*GOAL OF THE EXERCISE*. The output should be all entries, each matching the original exactly.

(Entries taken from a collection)
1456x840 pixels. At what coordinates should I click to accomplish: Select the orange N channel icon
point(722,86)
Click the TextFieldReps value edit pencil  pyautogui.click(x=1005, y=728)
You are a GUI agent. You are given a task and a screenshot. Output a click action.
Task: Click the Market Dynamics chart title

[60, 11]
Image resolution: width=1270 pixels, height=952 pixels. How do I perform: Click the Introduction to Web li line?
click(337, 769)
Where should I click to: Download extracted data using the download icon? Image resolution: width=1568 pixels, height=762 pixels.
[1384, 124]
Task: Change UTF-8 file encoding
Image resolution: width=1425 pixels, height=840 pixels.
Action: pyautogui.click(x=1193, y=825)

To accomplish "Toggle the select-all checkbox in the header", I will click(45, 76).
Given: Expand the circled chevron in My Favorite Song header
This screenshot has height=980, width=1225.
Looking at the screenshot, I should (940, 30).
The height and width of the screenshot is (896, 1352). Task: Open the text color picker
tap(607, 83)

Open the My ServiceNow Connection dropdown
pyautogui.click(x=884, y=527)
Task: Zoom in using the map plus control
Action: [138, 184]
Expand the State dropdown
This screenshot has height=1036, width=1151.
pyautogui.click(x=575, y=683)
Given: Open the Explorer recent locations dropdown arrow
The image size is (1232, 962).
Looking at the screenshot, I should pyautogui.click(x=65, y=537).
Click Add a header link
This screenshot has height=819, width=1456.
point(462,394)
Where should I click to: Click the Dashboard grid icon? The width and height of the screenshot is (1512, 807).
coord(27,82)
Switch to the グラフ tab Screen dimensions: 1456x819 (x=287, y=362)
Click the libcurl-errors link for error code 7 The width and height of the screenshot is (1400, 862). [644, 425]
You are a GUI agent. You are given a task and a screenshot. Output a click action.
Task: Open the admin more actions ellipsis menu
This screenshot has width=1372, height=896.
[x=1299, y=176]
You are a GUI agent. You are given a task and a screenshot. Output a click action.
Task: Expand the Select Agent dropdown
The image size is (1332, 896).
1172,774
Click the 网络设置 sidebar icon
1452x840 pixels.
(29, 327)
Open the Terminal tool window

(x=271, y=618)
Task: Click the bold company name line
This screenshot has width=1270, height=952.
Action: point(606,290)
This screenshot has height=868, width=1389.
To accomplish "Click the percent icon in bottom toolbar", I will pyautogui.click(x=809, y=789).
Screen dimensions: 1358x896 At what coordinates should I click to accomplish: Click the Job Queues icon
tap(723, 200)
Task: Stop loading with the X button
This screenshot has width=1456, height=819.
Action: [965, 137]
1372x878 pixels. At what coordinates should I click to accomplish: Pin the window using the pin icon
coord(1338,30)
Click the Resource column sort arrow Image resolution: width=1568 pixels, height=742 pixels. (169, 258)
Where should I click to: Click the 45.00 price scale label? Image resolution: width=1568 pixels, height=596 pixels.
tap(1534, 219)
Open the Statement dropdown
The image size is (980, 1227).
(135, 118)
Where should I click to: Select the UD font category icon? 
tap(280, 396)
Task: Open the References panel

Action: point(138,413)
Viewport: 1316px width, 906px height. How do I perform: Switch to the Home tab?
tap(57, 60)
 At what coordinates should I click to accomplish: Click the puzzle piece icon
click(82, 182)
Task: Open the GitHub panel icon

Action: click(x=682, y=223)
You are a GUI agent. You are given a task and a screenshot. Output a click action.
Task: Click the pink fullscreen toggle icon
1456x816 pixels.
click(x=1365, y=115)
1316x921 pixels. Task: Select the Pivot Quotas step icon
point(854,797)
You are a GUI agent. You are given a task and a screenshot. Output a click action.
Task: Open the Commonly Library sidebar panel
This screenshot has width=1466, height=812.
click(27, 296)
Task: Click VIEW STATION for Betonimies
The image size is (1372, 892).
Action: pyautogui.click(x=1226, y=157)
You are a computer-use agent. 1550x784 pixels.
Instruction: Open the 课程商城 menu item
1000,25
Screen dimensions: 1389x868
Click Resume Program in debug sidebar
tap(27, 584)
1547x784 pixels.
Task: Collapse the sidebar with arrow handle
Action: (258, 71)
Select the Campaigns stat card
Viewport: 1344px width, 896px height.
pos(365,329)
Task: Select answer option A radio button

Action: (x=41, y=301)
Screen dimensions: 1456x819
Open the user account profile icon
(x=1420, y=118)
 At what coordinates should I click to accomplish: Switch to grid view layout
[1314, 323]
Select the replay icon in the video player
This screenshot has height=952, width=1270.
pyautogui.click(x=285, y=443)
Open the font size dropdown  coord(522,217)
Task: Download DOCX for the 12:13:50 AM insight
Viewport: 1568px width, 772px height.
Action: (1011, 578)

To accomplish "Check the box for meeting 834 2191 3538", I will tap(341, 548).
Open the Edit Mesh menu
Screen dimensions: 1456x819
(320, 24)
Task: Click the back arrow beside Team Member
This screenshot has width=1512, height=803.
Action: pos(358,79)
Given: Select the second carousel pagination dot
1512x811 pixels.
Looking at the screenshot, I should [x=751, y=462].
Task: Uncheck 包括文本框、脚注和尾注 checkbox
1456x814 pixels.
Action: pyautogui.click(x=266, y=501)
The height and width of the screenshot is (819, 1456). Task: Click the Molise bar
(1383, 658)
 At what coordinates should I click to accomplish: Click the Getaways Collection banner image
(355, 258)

*TASK SOLUTION*.
1456x840 pixels. At what coordinates should I click to accomplish: Select the orange N channel icon
point(722,86)
Click the TextFieldReps value edit pencil  pyautogui.click(x=1005, y=728)
You are a GUI agent. You are given a task and a screenshot. Output a click action.
Task: Click the Market Dynamics chart title

[60, 11]
Image resolution: width=1270 pixels, height=952 pixels. How do I perform: Click the Introduction to Web li line?
click(337, 769)
Where should I click to: Download extracted data using the download icon? Image resolution: width=1568 pixels, height=762 pixels.
[1384, 124]
Task: Change UTF-8 file encoding
Image resolution: width=1425 pixels, height=840 pixels.
Action: pyautogui.click(x=1193, y=825)

To accomplish "Toggle the select-all checkbox in the header", I will click(45, 76).
Given: Expand the circled chevron in My Favorite Song header
This screenshot has height=980, width=1225.
Looking at the screenshot, I should (940, 30).
The height and width of the screenshot is (896, 1352). Task: Open the text color picker
tap(607, 83)

Open the My ServiceNow Connection dropdown
pyautogui.click(x=884, y=527)
Task: Zoom in using the map plus control
Action: [138, 184]
Expand the State dropdown
This screenshot has height=1036, width=1151.
pyautogui.click(x=575, y=683)
Given: Open the Explorer recent locations dropdown arrow
The image size is (1232, 962).
Looking at the screenshot, I should pyautogui.click(x=65, y=537).
Click Add a header link
This screenshot has height=819, width=1456.
point(462,394)
Where should I click to: Click the Dashboard grid icon? The width and height of the screenshot is (1512, 807).
coord(27,82)
Switch to the グラフ tab Screen dimensions: 1456x819 (x=287, y=362)
Click the libcurl-errors link for error code 7 The width and height of the screenshot is (1400, 862). [644, 425]
You are a GUI agent. You are given a task and a screenshot. Output a click action.
Task: Open the admin more actions ellipsis menu
This screenshot has width=1372, height=896.
[x=1299, y=176]
You are a GUI agent. You are given a task and a screenshot. Output a click action.
Task: Expand the Select Agent dropdown
The image size is (1332, 896).
1172,774
Click the 网络设置 sidebar icon
1452x840 pixels.
(29, 327)
Open the Terminal tool window

(x=271, y=618)
Task: Click the bold company name line
This screenshot has width=1270, height=952.
Action: point(606,290)
This screenshot has height=868, width=1389.
To accomplish "Click the percent icon in bottom toolbar", I will pyautogui.click(x=809, y=789).
Screen dimensions: 1358x896 At what coordinates should I click to accomplish: Click the Job Queues icon
tap(723, 200)
Task: Stop loading with the X button
This screenshot has width=1456, height=819.
Action: [965, 137]
1372x878 pixels. At what coordinates should I click to accomplish: Pin the window using the pin icon
coord(1338,30)
Click the Resource column sort arrow Image resolution: width=1568 pixels, height=742 pixels. (169, 258)
Where should I click to: Click the 45.00 price scale label? Image resolution: width=1568 pixels, height=596 pixels.
tap(1534, 219)
Open the Statement dropdown
The image size is (980, 1227).
(135, 118)
Where should I click to: Select the UD font category icon? 
tap(280, 396)
Task: Open the References panel

Action: point(138,413)
Viewport: 1316px width, 906px height. How do I perform: Switch to the Home tab?
tap(57, 60)
 At what coordinates should I click to accomplish: Click the puzzle piece icon
click(82, 182)
Task: Open the GitHub panel icon

Action: click(x=682, y=223)
You are a GUI agent. You are given a task and a screenshot. Output a click action.
Task: Click the pink fullscreen toggle icon
1456x816 pixels.
click(x=1365, y=115)
1316x921 pixels. Task: Select the Pivot Quotas step icon
point(854,797)
You are a GUI agent. You are given a task and a screenshot. Output a click action.
Task: Open the Commonly Library sidebar panel
This screenshot has width=1466, height=812.
click(27, 296)
Task: Click VIEW STATION for Betonimies
The image size is (1372, 892).
Action: pyautogui.click(x=1226, y=157)
You are a computer-use agent. 1550x784 pixels.
Instruction: Open the 课程商城 menu item
1000,25
Screen dimensions: 1389x868
Click Resume Program in debug sidebar
tap(27, 584)
1547x784 pixels.
Task: Collapse the sidebar with arrow handle
Action: (258, 71)
Select the Campaigns stat card
Viewport: 1344px width, 896px height.
pos(365,329)
Task: Select answer option A radio button

Action: (x=41, y=301)
Screen dimensions: 1456x819
Open the user account profile icon
(x=1420, y=118)
 At what coordinates should I click to accomplish: Switch to grid view layout
[1314, 323]
Select the replay icon in the video player
This screenshot has height=952, width=1270.
pyautogui.click(x=285, y=443)
Open the font size dropdown  coord(522,217)
Task: Download DOCX for the 12:13:50 AM insight
Viewport: 1568px width, 772px height.
Action: (1011, 578)

To accomplish "Check the box for meeting 834 2191 3538", I will tap(341, 548).
Open the Edit Mesh menu
Screen dimensions: 1456x819
(320, 24)
Task: Click the back arrow beside Team Member
This screenshot has width=1512, height=803.
Action: pos(358,79)
Given: Select the second carousel pagination dot
1512x811 pixels.
Looking at the screenshot, I should [x=751, y=462].
Task: Uncheck 包括文本框、脚注和尾注 checkbox
1456x814 pixels.
Action: pyautogui.click(x=266, y=501)
The height and width of the screenshot is (819, 1456). Task: Click the Molise bar
(1383, 658)
 At what coordinates should I click to accomplish: Click the Getaways Collection banner image
(355, 258)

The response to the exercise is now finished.